In terminologie wordt er nader onderscheid gemaakt tussen transmannen (die zich helemaal man voelen, 9,5 procent), transvrouwen (hetzelfde maar met vrouw, 4,9 procent), MV-transgenderisten (die zich deels man, deels vrouw voelen, 30,3 procent) en VM-transgenderisten (63,1 procent). In onderstaande figuren uit het onderzoeksrapport is te zien in hoe de genderidentiteiten van deze respondenten variëren.

Cis

Transfobie

Niet alle mensen die zich transgender voelen willen de overgang naar de andere sekse (geheel) maken. De meerderheid (57,3 procent) van de VM-transgenderisten wil niet in transitie. Voor MV-genderisten is dat veertig procent. Bij transmannen en –vrouwen ligt dat anders: 25 respectievelijk 29 procent is klaar met een transitie, 27 respectievelijk 30 procent is daarmee bezig. Dat je transgender bent, zegt nog niks over je seksuele oriëntatie. De meerderheid voelt zich niet heteroseksueel.
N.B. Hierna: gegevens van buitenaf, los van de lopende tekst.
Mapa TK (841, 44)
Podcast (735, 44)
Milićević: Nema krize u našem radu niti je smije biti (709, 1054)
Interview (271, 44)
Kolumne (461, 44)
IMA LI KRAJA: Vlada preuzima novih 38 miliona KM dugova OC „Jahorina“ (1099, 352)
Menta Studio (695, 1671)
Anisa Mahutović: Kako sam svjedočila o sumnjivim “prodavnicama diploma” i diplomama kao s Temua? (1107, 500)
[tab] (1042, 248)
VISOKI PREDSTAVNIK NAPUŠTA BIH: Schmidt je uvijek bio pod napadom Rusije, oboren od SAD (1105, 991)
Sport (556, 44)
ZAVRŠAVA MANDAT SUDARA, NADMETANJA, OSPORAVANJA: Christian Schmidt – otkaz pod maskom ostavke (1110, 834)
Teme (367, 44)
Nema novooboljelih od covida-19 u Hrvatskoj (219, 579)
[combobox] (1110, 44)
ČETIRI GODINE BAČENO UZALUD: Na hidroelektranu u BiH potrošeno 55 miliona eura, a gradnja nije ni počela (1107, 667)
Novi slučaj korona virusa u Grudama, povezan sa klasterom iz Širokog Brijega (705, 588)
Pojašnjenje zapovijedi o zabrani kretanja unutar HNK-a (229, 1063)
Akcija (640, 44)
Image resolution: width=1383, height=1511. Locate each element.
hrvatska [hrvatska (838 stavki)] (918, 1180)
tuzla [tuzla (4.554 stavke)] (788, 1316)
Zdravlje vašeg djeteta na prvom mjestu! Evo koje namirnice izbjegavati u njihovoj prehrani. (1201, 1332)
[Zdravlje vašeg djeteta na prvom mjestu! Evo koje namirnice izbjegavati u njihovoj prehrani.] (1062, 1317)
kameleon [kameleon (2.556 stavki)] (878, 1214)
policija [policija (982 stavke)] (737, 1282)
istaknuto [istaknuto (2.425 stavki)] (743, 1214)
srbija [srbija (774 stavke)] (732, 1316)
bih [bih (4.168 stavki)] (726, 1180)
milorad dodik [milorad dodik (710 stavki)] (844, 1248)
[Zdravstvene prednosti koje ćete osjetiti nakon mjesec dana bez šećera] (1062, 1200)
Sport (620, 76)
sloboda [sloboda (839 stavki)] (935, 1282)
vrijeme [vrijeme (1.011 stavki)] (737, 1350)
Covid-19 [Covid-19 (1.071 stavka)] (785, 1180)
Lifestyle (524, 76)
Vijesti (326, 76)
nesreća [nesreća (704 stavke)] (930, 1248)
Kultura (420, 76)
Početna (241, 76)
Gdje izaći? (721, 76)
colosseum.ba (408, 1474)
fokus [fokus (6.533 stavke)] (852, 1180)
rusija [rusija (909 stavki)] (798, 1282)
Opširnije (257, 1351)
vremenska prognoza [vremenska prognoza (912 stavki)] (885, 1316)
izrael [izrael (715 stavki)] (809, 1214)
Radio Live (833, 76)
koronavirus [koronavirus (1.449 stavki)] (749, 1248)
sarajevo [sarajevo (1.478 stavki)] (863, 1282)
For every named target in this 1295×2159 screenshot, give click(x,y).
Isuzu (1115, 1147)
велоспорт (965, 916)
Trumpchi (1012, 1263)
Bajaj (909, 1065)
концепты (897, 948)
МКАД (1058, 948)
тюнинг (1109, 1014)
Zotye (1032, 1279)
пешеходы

Over de hele linie vallen transgender mensen vaker op vrouwen. Volgens de onderzoekers komt dit voort uit homofobie en transfobie onder cismannen.

Cismannen hebben de meeste moeite met mensen die zich niet duidelijk aan één gender conformeren. Uit eerder onderzoek weten we dat een op de vijf Nederlanders liever niet omgaat met mensen van wie het geslacht niet duidelijk is. Er is meer nodig dan een vrouw met een baard die het Songfestival wint om dit te doorbreken. Transgender mensen gebruiken een veelheid aan labels voor zichzelf. Om de acceptatie van hen te bevorderen helpt het als mensen die deze gevoelens niet hebben ook eens nadenken over hun identiteit. Wanneer wist jij voor het eerst dat je cis bent?